• [What you have to do] Write out only the opening lines of the entries, through the line with "Task: Open the 在线小车信息表 page".

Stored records

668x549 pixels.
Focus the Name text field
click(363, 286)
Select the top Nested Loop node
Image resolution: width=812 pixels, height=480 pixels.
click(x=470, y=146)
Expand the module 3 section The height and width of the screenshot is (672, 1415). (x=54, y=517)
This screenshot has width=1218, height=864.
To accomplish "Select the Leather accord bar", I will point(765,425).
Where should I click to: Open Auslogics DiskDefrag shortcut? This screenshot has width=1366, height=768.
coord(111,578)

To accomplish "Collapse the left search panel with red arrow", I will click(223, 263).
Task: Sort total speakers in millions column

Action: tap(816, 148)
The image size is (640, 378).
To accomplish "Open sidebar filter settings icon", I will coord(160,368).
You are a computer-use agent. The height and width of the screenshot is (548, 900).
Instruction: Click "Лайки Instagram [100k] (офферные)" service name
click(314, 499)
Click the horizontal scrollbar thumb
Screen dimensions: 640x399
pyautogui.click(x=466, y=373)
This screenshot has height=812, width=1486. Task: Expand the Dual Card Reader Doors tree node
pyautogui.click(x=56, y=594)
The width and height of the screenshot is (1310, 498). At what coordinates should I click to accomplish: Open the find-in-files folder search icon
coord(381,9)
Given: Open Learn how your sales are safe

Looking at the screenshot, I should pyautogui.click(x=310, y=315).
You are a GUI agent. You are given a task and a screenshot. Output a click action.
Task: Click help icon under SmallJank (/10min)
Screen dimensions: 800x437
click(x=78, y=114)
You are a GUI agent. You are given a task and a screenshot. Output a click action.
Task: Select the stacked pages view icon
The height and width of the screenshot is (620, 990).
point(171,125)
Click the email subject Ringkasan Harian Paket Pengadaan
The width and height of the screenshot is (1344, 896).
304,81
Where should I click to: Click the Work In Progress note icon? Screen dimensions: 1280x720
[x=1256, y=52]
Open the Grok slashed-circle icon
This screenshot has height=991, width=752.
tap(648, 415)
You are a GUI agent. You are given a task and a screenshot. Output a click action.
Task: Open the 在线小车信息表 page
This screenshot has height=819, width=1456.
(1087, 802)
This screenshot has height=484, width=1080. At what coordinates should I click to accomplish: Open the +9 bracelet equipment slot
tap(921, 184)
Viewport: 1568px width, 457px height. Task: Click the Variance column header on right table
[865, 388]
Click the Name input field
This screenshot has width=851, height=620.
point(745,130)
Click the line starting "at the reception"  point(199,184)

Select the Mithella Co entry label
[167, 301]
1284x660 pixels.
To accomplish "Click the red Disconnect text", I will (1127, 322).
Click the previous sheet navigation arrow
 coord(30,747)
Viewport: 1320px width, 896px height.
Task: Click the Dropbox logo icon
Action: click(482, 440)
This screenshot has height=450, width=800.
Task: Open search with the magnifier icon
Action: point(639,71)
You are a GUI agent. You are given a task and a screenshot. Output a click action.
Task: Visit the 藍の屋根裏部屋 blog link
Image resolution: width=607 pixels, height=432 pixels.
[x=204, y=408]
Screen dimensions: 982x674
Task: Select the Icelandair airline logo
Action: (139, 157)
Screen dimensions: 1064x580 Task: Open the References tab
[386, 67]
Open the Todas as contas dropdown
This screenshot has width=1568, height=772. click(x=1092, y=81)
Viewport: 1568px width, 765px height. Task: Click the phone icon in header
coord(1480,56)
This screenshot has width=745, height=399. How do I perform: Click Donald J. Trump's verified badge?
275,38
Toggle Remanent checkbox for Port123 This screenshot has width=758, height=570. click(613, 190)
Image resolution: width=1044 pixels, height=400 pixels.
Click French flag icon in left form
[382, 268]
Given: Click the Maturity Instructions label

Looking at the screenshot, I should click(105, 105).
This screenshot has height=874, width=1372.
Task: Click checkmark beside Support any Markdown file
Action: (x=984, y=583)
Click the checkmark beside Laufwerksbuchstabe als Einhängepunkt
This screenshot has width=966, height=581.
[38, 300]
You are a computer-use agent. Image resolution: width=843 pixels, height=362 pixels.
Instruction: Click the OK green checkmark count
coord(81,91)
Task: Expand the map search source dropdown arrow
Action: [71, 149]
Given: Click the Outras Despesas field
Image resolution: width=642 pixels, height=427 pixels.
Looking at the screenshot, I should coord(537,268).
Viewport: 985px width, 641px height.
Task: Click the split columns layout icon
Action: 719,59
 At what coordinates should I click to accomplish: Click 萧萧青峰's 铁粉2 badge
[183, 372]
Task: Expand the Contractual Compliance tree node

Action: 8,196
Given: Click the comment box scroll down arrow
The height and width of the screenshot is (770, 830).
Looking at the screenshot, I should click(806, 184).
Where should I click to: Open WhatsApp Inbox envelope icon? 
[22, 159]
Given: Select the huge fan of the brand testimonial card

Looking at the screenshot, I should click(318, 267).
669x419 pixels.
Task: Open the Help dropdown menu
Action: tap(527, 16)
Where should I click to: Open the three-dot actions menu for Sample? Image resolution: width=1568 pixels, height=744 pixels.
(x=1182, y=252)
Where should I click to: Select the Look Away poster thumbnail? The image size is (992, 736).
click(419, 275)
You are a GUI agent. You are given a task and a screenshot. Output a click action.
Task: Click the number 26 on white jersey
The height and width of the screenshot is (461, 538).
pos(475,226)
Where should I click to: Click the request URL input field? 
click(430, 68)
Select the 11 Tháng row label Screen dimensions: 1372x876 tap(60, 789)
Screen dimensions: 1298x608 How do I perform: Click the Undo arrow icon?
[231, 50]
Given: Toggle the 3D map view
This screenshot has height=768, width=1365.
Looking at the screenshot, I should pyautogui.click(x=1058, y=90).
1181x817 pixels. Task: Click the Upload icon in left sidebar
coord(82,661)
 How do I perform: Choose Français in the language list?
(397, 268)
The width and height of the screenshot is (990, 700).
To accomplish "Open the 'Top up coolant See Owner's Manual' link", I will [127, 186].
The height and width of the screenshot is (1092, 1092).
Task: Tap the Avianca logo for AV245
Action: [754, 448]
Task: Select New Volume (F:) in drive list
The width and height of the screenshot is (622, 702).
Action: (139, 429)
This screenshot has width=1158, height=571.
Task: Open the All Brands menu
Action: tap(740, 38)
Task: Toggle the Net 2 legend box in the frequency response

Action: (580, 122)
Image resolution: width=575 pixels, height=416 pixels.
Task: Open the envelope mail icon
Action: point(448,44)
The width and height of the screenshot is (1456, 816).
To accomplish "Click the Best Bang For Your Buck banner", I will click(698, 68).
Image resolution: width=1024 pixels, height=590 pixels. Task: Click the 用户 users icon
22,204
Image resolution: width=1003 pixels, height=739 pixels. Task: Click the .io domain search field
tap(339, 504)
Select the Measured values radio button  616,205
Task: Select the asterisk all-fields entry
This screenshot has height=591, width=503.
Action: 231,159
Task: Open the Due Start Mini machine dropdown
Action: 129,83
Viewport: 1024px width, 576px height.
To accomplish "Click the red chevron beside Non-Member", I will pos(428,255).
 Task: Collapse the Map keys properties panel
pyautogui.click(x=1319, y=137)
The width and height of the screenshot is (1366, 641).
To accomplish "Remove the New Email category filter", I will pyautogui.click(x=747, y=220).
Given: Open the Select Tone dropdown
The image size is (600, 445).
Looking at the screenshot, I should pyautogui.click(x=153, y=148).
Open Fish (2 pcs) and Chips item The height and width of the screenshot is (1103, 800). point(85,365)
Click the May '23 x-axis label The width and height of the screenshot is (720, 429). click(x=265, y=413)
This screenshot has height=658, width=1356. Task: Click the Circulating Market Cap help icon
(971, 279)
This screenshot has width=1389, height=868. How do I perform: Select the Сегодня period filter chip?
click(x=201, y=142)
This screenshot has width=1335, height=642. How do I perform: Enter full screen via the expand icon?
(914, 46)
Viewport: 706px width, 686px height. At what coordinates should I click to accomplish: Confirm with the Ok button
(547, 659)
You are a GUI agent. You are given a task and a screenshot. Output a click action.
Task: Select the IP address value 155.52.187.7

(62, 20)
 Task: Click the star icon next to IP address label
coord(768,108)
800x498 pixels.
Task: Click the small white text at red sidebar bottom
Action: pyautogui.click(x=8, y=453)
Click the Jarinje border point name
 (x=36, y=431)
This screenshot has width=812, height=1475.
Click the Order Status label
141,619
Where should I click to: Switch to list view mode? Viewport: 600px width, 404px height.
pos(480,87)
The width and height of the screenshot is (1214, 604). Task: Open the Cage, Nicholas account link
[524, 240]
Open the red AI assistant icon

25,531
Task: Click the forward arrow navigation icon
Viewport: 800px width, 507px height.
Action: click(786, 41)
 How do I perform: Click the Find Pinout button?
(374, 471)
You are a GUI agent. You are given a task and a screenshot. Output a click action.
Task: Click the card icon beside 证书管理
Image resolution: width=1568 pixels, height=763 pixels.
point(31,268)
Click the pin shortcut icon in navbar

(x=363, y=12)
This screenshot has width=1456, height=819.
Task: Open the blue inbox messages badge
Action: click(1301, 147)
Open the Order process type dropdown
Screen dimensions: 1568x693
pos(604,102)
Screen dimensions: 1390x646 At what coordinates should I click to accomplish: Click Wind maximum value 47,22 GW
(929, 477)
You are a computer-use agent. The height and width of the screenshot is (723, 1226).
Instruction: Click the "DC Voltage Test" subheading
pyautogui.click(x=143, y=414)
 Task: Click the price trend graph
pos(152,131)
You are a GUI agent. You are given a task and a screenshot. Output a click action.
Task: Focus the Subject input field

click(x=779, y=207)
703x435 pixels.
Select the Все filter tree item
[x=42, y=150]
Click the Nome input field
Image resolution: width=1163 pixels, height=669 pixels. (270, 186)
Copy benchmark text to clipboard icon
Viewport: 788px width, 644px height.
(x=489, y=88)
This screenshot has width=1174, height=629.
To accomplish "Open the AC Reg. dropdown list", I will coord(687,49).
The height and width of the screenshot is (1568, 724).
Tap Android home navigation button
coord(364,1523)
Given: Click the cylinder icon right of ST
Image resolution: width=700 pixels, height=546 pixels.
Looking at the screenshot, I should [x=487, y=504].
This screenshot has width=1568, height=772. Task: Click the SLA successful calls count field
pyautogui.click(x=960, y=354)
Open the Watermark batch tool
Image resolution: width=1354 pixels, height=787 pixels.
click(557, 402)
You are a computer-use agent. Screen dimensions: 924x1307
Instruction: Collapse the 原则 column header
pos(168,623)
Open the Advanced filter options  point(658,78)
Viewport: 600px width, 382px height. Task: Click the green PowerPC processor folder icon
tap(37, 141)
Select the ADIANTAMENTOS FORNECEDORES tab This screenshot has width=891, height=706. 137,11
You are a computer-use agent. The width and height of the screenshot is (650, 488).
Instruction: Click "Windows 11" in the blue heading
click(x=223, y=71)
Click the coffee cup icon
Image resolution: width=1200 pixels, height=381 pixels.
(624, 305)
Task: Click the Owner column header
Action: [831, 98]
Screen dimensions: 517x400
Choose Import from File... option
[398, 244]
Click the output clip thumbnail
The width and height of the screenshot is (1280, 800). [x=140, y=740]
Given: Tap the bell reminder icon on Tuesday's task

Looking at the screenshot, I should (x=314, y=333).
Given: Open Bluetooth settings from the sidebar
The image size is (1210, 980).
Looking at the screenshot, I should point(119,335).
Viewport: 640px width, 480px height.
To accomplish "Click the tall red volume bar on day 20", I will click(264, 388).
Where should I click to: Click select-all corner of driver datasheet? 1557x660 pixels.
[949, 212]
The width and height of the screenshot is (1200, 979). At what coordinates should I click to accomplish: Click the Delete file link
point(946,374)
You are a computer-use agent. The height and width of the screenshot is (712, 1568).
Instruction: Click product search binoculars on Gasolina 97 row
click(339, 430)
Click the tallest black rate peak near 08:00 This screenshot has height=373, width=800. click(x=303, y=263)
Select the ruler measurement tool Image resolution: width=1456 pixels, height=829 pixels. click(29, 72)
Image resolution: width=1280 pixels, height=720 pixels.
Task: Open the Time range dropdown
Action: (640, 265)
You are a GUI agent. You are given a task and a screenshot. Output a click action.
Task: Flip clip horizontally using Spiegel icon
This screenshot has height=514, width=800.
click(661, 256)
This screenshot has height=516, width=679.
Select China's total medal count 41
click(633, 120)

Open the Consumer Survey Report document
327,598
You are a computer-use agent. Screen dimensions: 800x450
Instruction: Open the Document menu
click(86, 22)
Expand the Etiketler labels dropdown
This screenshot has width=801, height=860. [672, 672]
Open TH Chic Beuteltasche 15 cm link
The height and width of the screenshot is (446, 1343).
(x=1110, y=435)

• [Your response]
668x549 pixels.
Focus the Name text field
click(363, 286)
Select the top Nested Loop node
Image resolution: width=812 pixels, height=480 pixels.
click(x=470, y=146)
Expand the module 3 section The height and width of the screenshot is (672, 1415). (x=54, y=517)
This screenshot has width=1218, height=864.
To accomplish "Select the Leather accord bar", I will point(765,425).
Where should I click to: Open Auslogics DiskDefrag shortcut? This screenshot has width=1366, height=768.
coord(111,578)

To accomplish "Collapse the left search panel with red arrow", I will click(223, 263).
Task: Sort total speakers in millions column

Action: tap(816, 148)
The image size is (640, 378).
To accomplish "Open sidebar filter settings icon", I will coord(160,368).
You are a computer-use agent. The height and width of the screenshot is (548, 900).
Instruction: Click "Лайки Instagram [100k] (офферные)" service name
click(314, 499)
Click the horizontal scrollbar thumb
Screen dimensions: 640x399
pyautogui.click(x=466, y=373)
This screenshot has height=812, width=1486. Task: Expand the Dual Card Reader Doors tree node
pyautogui.click(x=56, y=594)
The width and height of the screenshot is (1310, 498). At what coordinates should I click to accomplish: Open the find-in-files folder search icon
coord(381,9)
Given: Open Learn how your sales are safe

Looking at the screenshot, I should pyautogui.click(x=310, y=315).
You are a GUI agent. You are given a task and a screenshot. Output a click action.
Task: Click help icon under SmallJank (/10min)
Screen dimensions: 800x437
click(x=78, y=114)
You are a GUI agent. You are given a task and a screenshot. Output a click action.
Task: Select the stacked pages view icon
The height and width of the screenshot is (620, 990).
point(171,125)
Click the email subject Ringkasan Harian Paket Pengadaan
The width and height of the screenshot is (1344, 896).
304,81
Where should I click to: Click the Work In Progress note icon? Screen dimensions: 1280x720
[x=1256, y=52]
Open the Grok slashed-circle icon
This screenshot has height=991, width=752.
tap(648, 415)
You are a GUI agent. You are given a task and a screenshot. Output a click action.
Task: Open the 在线小车信息表 page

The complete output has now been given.